In the first place we are all sinners before God, incapable of doing good works! But God our Father is merciful! He has sent us his Son Jesus Christ to die for our sins and has given us the Holy Spirit so that we can do good works!

The Christian is not a social worker! He does not only do good works, but he does God’s work!  His works are not only good for society, but his works are salvific and redemptive!

The good works of the Christian do not come from himself, but they come from God! The good works of the Christian is filled with God’s love and mercy and salvation!

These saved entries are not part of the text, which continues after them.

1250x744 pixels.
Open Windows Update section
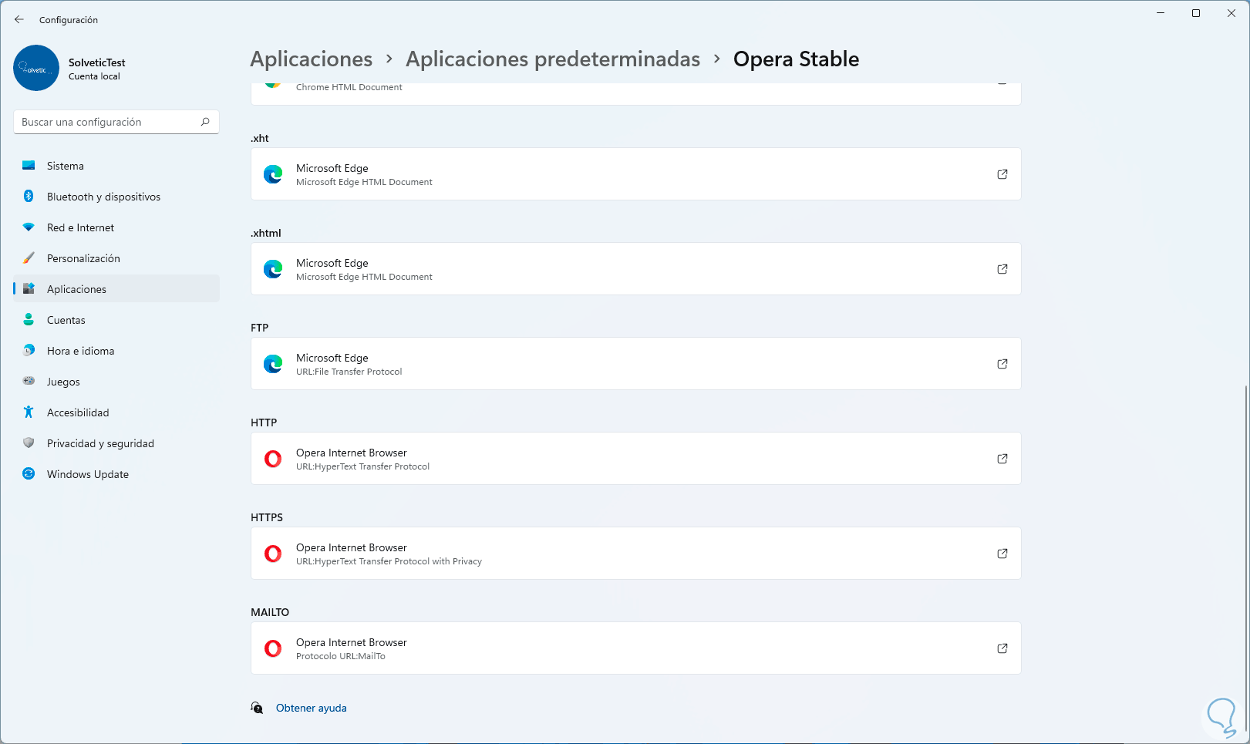click(87, 474)
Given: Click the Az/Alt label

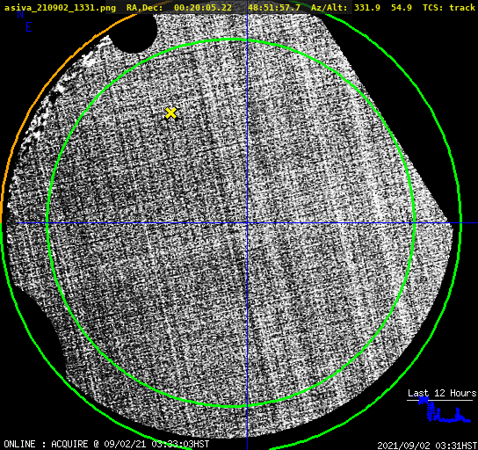Looking at the screenshot, I should tap(330, 8).
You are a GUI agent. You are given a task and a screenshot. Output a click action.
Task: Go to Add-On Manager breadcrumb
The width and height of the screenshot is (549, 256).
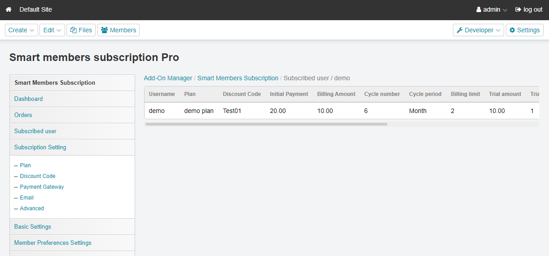tap(168, 78)
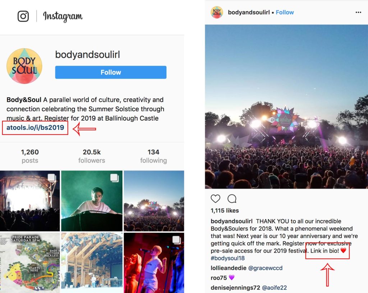Click the bodyandsoulirl username in post header
This screenshot has width=368, height=293.
pos(248,12)
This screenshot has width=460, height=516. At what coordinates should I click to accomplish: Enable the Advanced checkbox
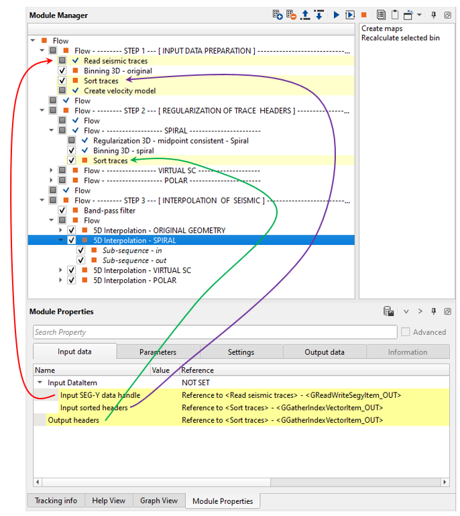(x=406, y=332)
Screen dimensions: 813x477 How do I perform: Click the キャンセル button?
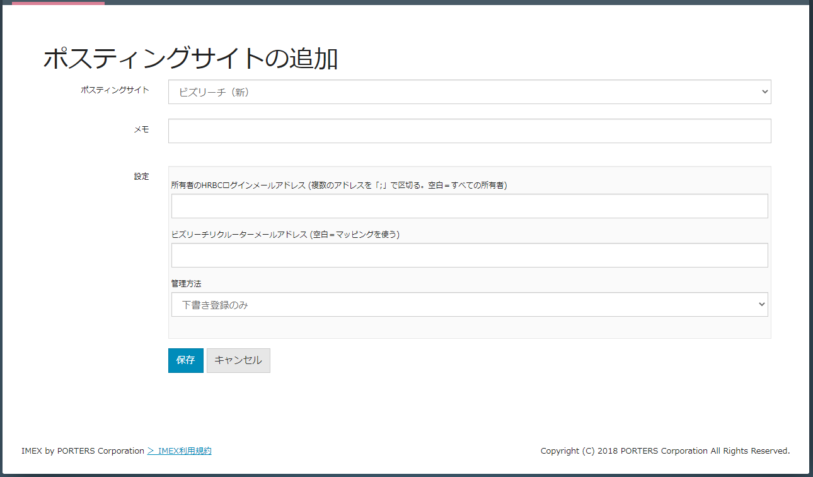tap(238, 360)
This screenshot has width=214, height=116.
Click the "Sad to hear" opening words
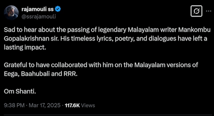pyautogui.click(x=15, y=30)
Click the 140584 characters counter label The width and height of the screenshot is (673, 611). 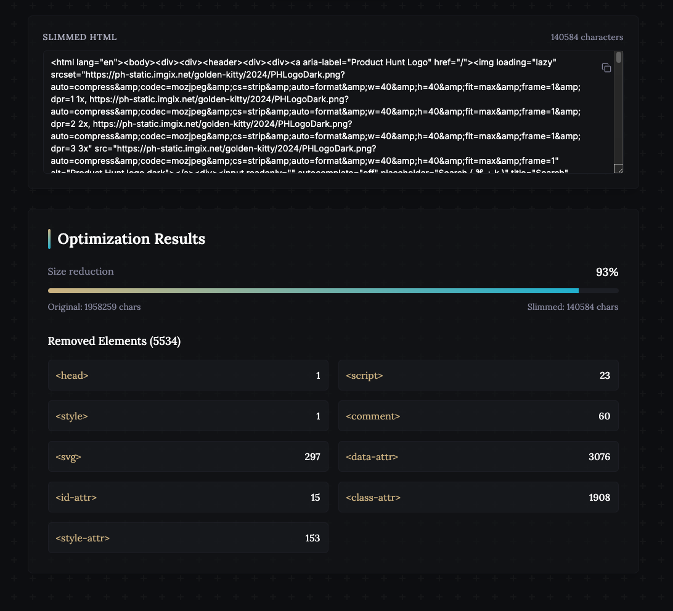click(587, 38)

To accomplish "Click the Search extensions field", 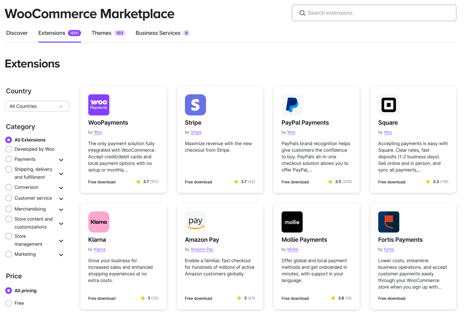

The Christian may fail and feel frustrated and disappointed and may even suffer and die, but like Jesus Christ he will rise again from the dead and pour out his Spirit for the salvation of the world!

The gospel tells us that we are the light of the world, but the gospel does not tell us how we are to be the light of the world. The Church has therefore chosen the first reading from the prophet Isaiah to tell us how we are to be the light of the world!

The first reading taken from the prophet Isaiah was addressing a situation in Israel in about the year 500 B.C. when the Jews have just returned from their exile in Babylon. There were social injustices where the rich and powerful exploited the poor and the weak, etc.. The poor and the weak had no power, no food, no shelter, no clothing, etc..

The prophet Isaiah tells them to feed the hungry, shelter the homeless and clothe the naked. These are the three basic necessities of a human being: food, housing and clothing. By feeding the hungry, sheltering the homeless and clothing the naked they will become the light of the world! They will shine like the sun at dawn!

As Christians we often do charitable works, but sometimes we forget that social justice is equally important if not more important. In charity we give to others what belongs to us, but in justice we give to others what belongs to them by right, e.g. a just and fair wage, holidays, health benefits, working hours that are not too long, sick leaves, bonuses, etc..

That is why Isaiah ends this first reading by telling the Jews to take away the yoke of oppression from their fellow Jews and no clenched fist, i.e. no oppression. Isaiah also tells them to give their bread to the hungry and to free the oppressed! Isaiah tells them that in this way they will become light shining in the darkness! They will shine like the noonday sun!

The Responsorial Psalm also tells us how we can be light of the world! The Responsorial Psalm tells us to be generous, merciful and just; to take pity and lend to those in need and to practice justice. In these ways we can become light for the world!

But more than that the Responsorial Psalm tells us that we can also be light to the world not only by our good works, but also by our faith! In the second stanza, the Responsorial Psalm tells us that the just man will never waver! He will never be shaken! He has no fear of evil news; with a firm heart he trusts in the Lord!

The Responsorial Psalm ends by telling us that the just man has no fear. With open hands he gives to the poor. He is just and glorious!

The second reading taken from St. Paul’s first letter to the Corinthians does not strictly follow the theme of the other readings, but it has something very important to tell us! As I have mentioned at the very beginning, our good works are not from us! They are from God! They are not merely good works, but they are God’s works!

St. Paul tells us in this second reading that he proclaimed the good news not on his own, nor on the power of man, but he proclaimed the good news relying on the power of God! He preached Jesus Christ crucified, a dead man, but it is the power of the Holy Spirit, the power of God!

And St. Paul tells us that he did that so that our faith will not depend on the power of men, but on the power of God!

Our good works too have to depend not on the power of men, but on the power of God!

That is why we have to pray, we have to have faith, and that is why today we celebrate this Eucharist! Today we come here in our human weaknesses like St. Paul and we celebrate the crucified Christ, a dead man, but it is the power of God! It is the power of the Holy Spirit!

The Holy Spirit will make us shine, so that seeing our good works, men will give praise to God our Father in heaven!                                                                                                              Amen!